Do you have a health and wellness programme in your organisation? What about an employee engagement initiative? If you have both, do you look for correlation between the two? How about causation?
Causation, of course, is harder to prove than correlation, but Gallup recently released interesting research on the effects of employee engagement on employee health.
“Engaged people feel less stress, and the stress they do feel is offset by a lot more happiness and enjoyment and interest. …
“Not only do anxiety and depression take a personal toll on workers, but they also result in significant direct costs to businesses in medical expenses — and indirect costs, including lost productivity. In 2000, for example, the economic burden of depression in the United States was estimated at $83.1 billion, which included $26.1 billion in direct treatment costs and $51.5 billion in indirect workplace costs from absenteeism and "presenteeism," or reduced productivity while at work due to depression. And a 2003 study found that workers with depression reported an average of 5.6 hours of lost productive time at work each week, compared with an expected 1.5 hours of lost productive time among workers without depression.
“A recent Gallup study into the effects of disengagement on mental health — conducted February 2008 through April 2009 — studied U.S. workers as the country moved through the recession. … actively disengaged employees were 1.7 times as likely as engaged employees to report being diagnosed with anxiety for the first time in the next year. And actively disengaged employees were almost twice as likely as engaged employees to report being diagnosed with depression for the first time in the next year.”
Obviously, the recession and its effects on the workforce has caused employees to react in a variety of ways, including with physical and mental symptoms of illness. How they will choose to handle that reaction is an even more important question.
The Chief Happiness Officer blogger, Alexander Kjerulf, recently posted the story of a reader of his book, Happy Hour is 9 to 5. The reader tells of his decision to change careers into one that paid much better but required him to leave the field he loved.
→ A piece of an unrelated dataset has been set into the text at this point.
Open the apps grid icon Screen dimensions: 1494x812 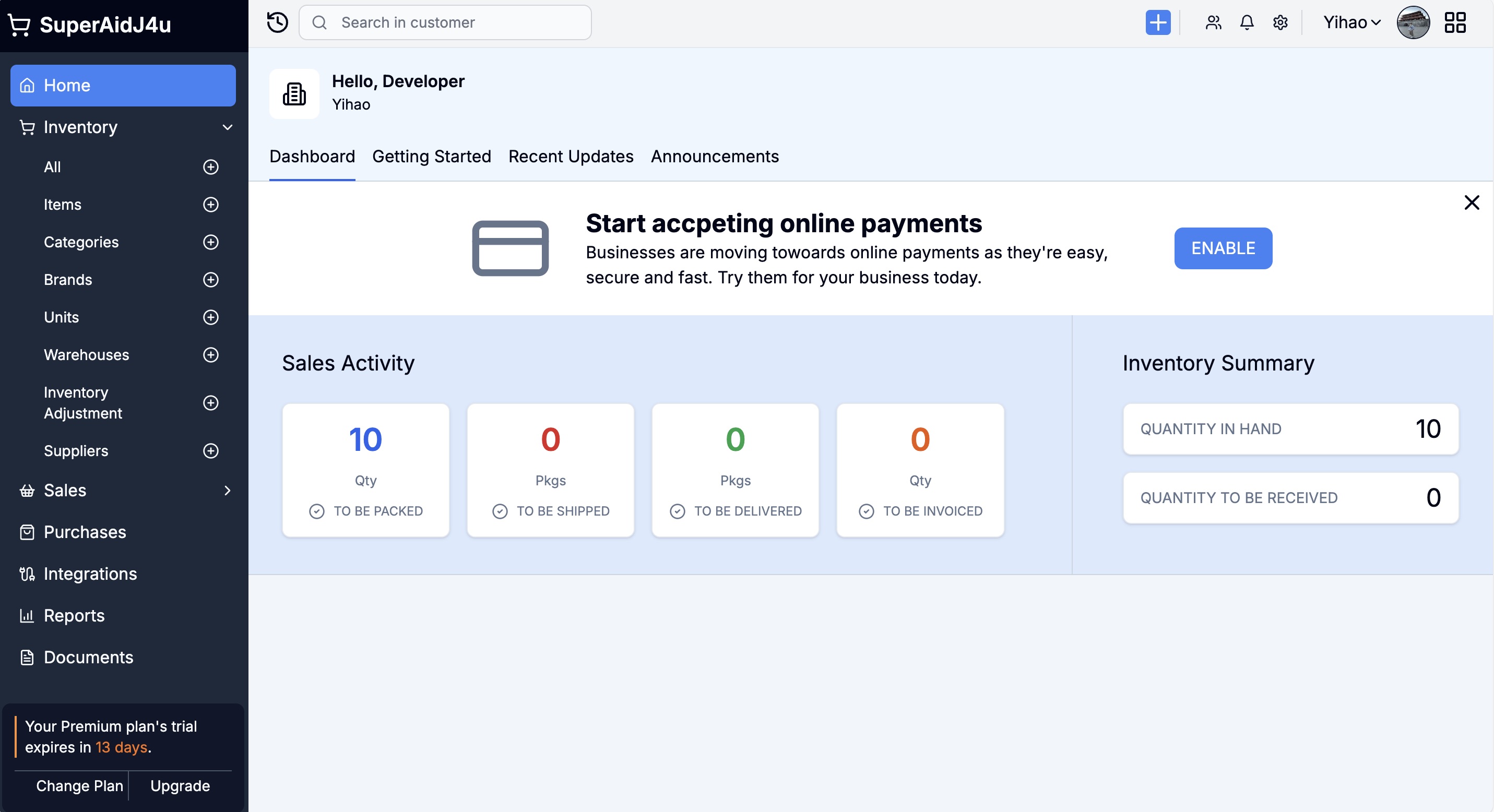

After gaining 100 lbs. and suffering several other physical ailments, the reader completed an exercise in Kjerulf’s book. The main lesson he learned:
“I used to take better care of myself when my work was more in line with my personal values.”
The main take away – you may not be able to alleviate the stress of layoffs, pay reductions or other challenges faced by your team. But you can help them see how their personal values are reflected by your company values. You can give them a greater sense of personal meaning and purpose in their work.